A key project for local agriculture
Displaced families will now live in a neighbouring village in Kabamba. Following the most likely favourable decision of the competent authorities, Luombwa Irrigation Company will build the dam, which will be 23 m high and have a wall 1.7 km long. The installation will be able to contain 80 million m3 of water with a backflow of 6.1 km.
The total cost of the project is $12 million. All financed by the six farmers. The facility is expected to have a significant impact on local agriculture. “By 2025, the world’s population will increase and about 40% of this increase will be in Africa. Demand for agricultural products will therefore increase and we must position ourselves as a Central Province, not only to feed Zambia, but the continent as a whole,” said Chanda Kabwe, Permanent Secretary of the Central Province.

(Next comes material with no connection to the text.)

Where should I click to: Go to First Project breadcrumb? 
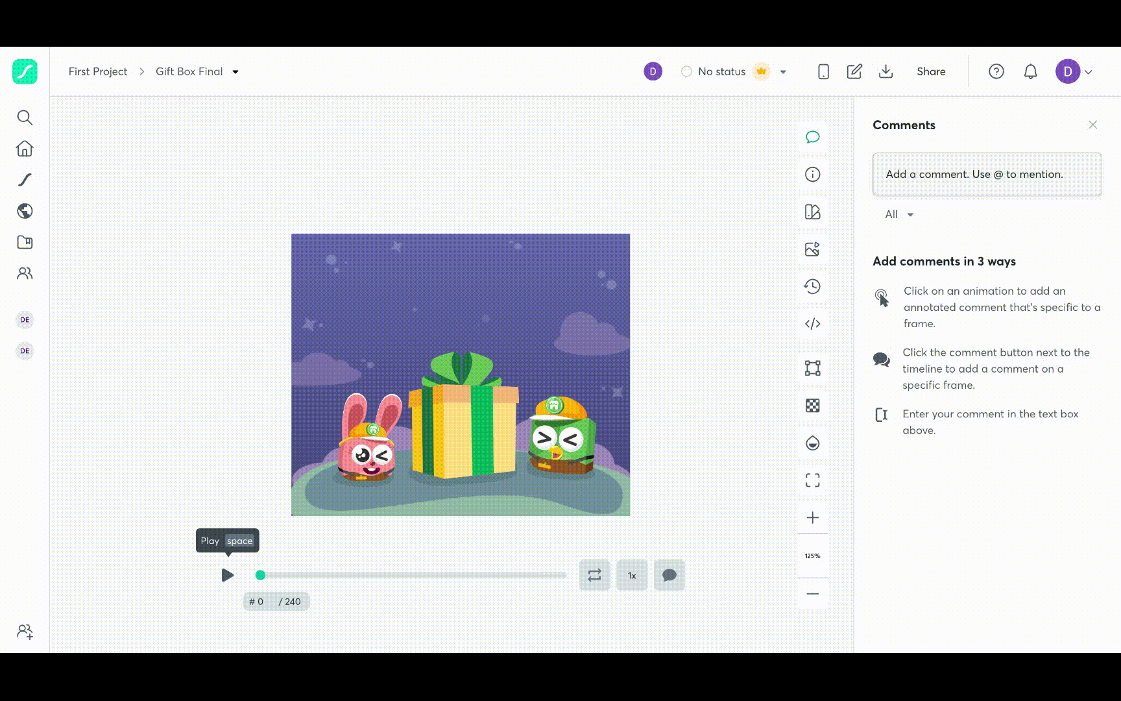(x=98, y=71)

The ambition will seem excessive, but it must nevertheless be acknowledged that this province is blessed with vast plains, suitable for growing cereals such as corn, wheat, sorghum and rice. By 2014, nearly 400,000 hectares were under cultivation. This represents more than 20% of the total area cultivated in Zambia at that time. In the same year, the province supplied nearly 50% of the country’s wheat production. The year-round availability of water supplies for crops and livestock could easily explode these figures.